Based on the conclusions of our study as well as references to previous studies (Bowyer et al. 1998, Garel et al. 2006), we maintain our original hypothesis that an increase in growing season corresponds to an increase in moose carrying capacity. The inconclusive relationship between normal and long growing seasons was surpseasonrising, but may be due to flaws in the experimental design, which may have skewed the results of the study. However, we propose ways to improve upon the design. First, running the stimulation for only five trials for each growing season may have not been sufficient to ensure that the data is reliable; if this study were to be revised, we propose to carry out more trials and sample more carrying capacities for each season. In addition, there were no conclusive statements in the SimUText stimulation about the exact range of growing seasons, in terms of days or variances in temperature. This means that while our original hypothesis may be correct, the difference in time between the normal and long growing seasons may not have been statistically significantly different, leading to null results when comparing the two categories. For this reason, a possible future extension of this study is to determine the approximate length of the growing season as well as the temperature range in which carrying capacity is significantly impacted. Then, referencing the current and projected growing season lengths as established in the research of Wuebbles et al., we can estimate the number of years it may take for temperatures to reach this level of carrying capacity in the Great Lakes area. This has practical applications, as it is known that instability in density-independent factors can eventually lead to instability in populations living in an ecosystem (McLaren and Peter 1994). By developing an accurate model of rising temperatures and moose carrying capacities, predictions can be made about when a species may face destabilization and possible extinction due to highly variable environmental factors. Subsequently, appropriate measures can then be taken to maintain at-risk populations.

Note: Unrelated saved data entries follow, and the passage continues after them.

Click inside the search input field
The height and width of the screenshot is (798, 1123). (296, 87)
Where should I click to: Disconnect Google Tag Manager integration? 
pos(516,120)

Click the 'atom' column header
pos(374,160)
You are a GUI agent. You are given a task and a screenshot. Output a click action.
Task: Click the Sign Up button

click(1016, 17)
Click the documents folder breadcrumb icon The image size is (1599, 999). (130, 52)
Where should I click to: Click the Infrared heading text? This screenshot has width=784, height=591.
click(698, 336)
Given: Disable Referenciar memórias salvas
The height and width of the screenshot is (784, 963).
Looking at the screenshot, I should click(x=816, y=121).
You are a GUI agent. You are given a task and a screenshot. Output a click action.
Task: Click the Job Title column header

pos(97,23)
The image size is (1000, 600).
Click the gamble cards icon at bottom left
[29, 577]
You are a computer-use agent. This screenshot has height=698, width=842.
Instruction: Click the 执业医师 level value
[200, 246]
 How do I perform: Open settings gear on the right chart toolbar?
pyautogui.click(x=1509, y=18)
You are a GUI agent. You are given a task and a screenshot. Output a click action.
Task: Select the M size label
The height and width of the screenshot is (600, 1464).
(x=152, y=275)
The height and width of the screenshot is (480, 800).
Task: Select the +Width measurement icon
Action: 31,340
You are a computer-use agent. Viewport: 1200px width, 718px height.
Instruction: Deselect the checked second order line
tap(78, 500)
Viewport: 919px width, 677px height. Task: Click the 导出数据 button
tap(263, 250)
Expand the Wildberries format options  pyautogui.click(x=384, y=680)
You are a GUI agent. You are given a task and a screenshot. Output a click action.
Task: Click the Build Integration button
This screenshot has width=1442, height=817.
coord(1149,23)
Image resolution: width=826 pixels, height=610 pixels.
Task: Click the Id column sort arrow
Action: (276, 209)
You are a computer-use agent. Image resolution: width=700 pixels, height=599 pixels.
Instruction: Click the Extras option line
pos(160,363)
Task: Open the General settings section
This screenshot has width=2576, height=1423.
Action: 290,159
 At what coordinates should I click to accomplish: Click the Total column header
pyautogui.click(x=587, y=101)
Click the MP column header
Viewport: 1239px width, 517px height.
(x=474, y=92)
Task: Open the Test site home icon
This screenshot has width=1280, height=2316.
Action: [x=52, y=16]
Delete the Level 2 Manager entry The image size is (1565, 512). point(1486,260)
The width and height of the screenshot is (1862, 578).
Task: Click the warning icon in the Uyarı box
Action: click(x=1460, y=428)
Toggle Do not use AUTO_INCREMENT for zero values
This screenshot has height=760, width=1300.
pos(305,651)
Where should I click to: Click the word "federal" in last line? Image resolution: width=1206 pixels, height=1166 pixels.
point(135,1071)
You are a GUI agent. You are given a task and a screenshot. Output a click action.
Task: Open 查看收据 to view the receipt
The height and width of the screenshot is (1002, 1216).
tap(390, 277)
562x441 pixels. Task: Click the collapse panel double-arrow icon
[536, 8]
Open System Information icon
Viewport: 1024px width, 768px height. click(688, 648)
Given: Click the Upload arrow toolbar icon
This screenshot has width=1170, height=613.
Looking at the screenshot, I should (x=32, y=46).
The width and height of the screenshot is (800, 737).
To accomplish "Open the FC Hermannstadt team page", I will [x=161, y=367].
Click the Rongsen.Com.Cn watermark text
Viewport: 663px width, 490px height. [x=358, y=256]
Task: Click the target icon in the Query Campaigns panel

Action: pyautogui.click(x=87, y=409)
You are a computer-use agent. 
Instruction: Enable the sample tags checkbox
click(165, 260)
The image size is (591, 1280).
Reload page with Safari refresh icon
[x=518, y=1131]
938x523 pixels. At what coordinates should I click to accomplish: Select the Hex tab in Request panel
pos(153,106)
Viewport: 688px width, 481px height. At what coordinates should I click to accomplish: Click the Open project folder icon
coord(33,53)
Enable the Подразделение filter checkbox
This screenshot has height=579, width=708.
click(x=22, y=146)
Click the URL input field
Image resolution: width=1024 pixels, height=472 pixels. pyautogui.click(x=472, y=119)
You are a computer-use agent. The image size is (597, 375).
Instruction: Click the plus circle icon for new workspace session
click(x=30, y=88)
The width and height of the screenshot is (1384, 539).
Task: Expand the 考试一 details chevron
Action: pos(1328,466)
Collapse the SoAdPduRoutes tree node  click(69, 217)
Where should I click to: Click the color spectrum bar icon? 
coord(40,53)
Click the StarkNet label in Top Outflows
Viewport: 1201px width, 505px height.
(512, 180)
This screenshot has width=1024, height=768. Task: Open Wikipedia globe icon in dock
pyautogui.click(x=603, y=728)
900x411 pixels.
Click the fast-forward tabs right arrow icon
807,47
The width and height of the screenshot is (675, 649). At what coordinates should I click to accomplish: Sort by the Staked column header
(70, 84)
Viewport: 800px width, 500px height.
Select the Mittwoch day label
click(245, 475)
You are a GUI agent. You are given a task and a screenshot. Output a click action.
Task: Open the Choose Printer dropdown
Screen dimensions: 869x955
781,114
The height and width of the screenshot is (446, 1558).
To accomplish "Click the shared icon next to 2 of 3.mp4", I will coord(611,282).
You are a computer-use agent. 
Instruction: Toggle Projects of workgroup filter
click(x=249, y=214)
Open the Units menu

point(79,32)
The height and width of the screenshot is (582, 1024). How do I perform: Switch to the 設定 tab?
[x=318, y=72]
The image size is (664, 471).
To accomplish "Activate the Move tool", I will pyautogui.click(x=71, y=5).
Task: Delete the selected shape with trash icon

Our experiment found that the moose population carrying capacity on Isle Royale significantly increased from short to normal growing seasons, whereas carrying capacity did not change significantly from normal to long growing seasons. The results from this study shed light on how moose populations are impacted by changes in the climate. While some may take the conclusions of this study as support that increasing global temperatures is beneficial for certain species, the fact remains that ecosystems are complex networks that are dependent upon the interactions of many types of organisms, not only herbivores such as moose. Future applications of this study can help model the influence of climate on many different populations, and facilitate the prediction of populations at risk of destabilization in an ecosystem.